Trainer Ron McAnally, who is starting Tight Spot in the Jim Beam, made the 150-mile round trip to Keeneland Friday. McAnally is leaning toward starting Silver Ending in the Blue Grass there on April 14. There’s only an outside chance Silver Ending would run in the Santa Anita Derby a week from today. “Keeneland doesn’t have as much sand on it as Turfway,” McAnally said. “Keeneland kind of reminds me of how Santa Anita was before they put all the extra sand on it. It’ll probably be the Blue Grass, but I’ll decide for sure when I get back to California.”

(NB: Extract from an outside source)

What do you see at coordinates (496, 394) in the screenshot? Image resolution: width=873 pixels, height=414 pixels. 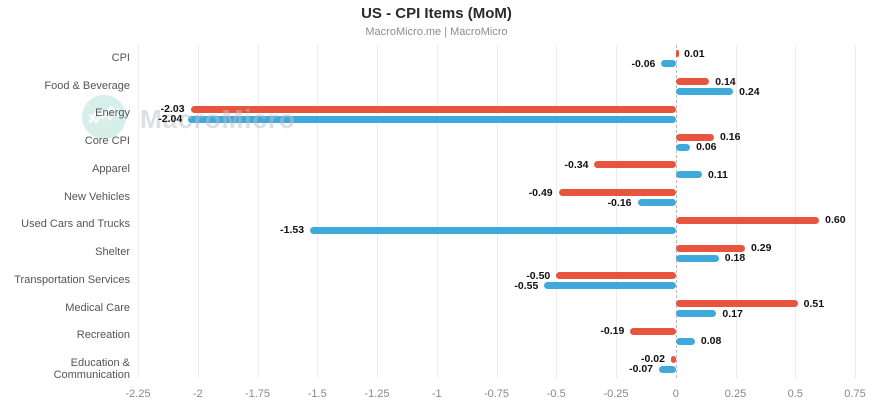 I see `x-tick-label: -0.75` at bounding box center [496, 394].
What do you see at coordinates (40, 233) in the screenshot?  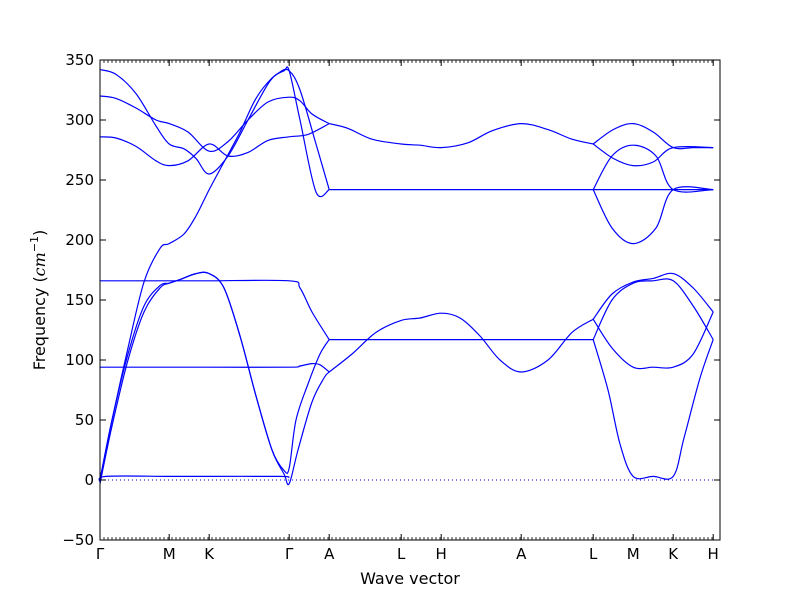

If the recent rain continues and the track is muddy for the Jim Beam, Summer Squall and Bright Again should not be penalized, because both have run well on off tracks. McAnally isn’t sure how Tight Spot will run in the mud. . . . The other starters are Fighting Fantasy, Power Lunch, Private School, Seven Spades, Sluki, Top Snob and Yonder, a Woody Stephens-trained colt who was bought by Canadian Frank Stronach for $2 million. . . . Top Snob, a stablemate of Unbridled, ran fourth in the Florida Derby.

Hitchcock Woods, a 3-year-old owned by the same 28-person Dogwood syndicate that races Summer Squall, takes a winless record into a race Sunday at Santa Anita.